In a review, regulators found that the small study by the company was not persuasive due to missing data and errors in enrolling patients. A panel of FDA advisors will vote non-bindingly on Wednesday whether the drug should go ahead.
As an indicator of how the FDA will approach experimental drugs with incomplete data and its ability withstand external pressure, the meeting is being closely monitored.
At Wednesday’s public session, several dozen ALS advocates and patients are expected to speak. The FDA’s negative stance towards the drug creates a tension situation. Before making its final decision, the agency will take into consideration the input of its advisory panel. This is expected to happen by June.
ALS (or amyotrophic lateral sclerosis) is a disease that causes nerve cells to die. These nerve cells are needed to move, talk, swallow, and eventually breathe. There is no cure, and most people will die within three to five year.
Amylyx’s drug combines two older drugs, a prescription medication to treat liver problems and a dietary supplement that is associated with traditional Chinese medicine. Amylyx claims that the combination of chemicals in a powder has been patentable and protects cells against early death.
The drug did not slow down the progression of the disease in a study with 137 patients. However, the reviewers concluded that the drug had “only an average” effect. They also noted problems with the implementation and analysis. FDA approval usually requires two large studies, or one study that has a “very persuasive effect” on survival.
The FDA document states that regulators strongly recommended Amylyx undergo a large, late stage trial to prove the drug’s effectiveness. This study will be completed in 2024.
Amylyx submitted its drug for approval last summer after further discussions with regulators. This was based on survival data and the initial study. According to the company, patients who received the drug lived six months longer than patients who received a placebo drug.

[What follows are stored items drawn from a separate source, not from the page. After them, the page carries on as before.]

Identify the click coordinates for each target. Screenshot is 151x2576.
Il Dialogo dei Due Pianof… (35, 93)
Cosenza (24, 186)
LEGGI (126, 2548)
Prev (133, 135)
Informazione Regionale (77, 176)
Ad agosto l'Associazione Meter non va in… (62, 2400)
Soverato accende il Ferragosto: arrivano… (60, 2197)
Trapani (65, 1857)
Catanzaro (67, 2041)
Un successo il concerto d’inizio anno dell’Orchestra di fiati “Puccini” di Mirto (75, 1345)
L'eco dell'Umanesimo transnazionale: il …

FDA claims that the results are not reliable because there have been problems with tracking participants over several years.
This Wednesday’s meeting is the first time FDA has convened an advisory panel since June, when it ignored Biogen’s Alzheimer’s drug, Aduhelm. The controversial decision led to three members of the panel resigning and congressional investigators initiating an investigation into FDA’s handling the drug’s review. The FDA was under intense pressure by patient groups to approve the drug’s approval, as in the case at hand.
Currently, only two FDA-approved drugs are available for ALS. The more effective one extends the life expectancy by several months.
Amylyx was funded by the ALS Association. The FDA review did not consider “the speed and severity ALS” and the limited treatment options.
Dr. Jeffrey Rothstein of Johns Hopkins University, who assisted in enrolling patients in the Amylyx trial, said that “this is a fatal disease and any drug that shows this benefit – even if it is modest – is great for patients, who have only one option with this disease: death.”
After the FDA published its review, shares of the Cambridge-based drugmaker plunged more than 35% Monday in trading.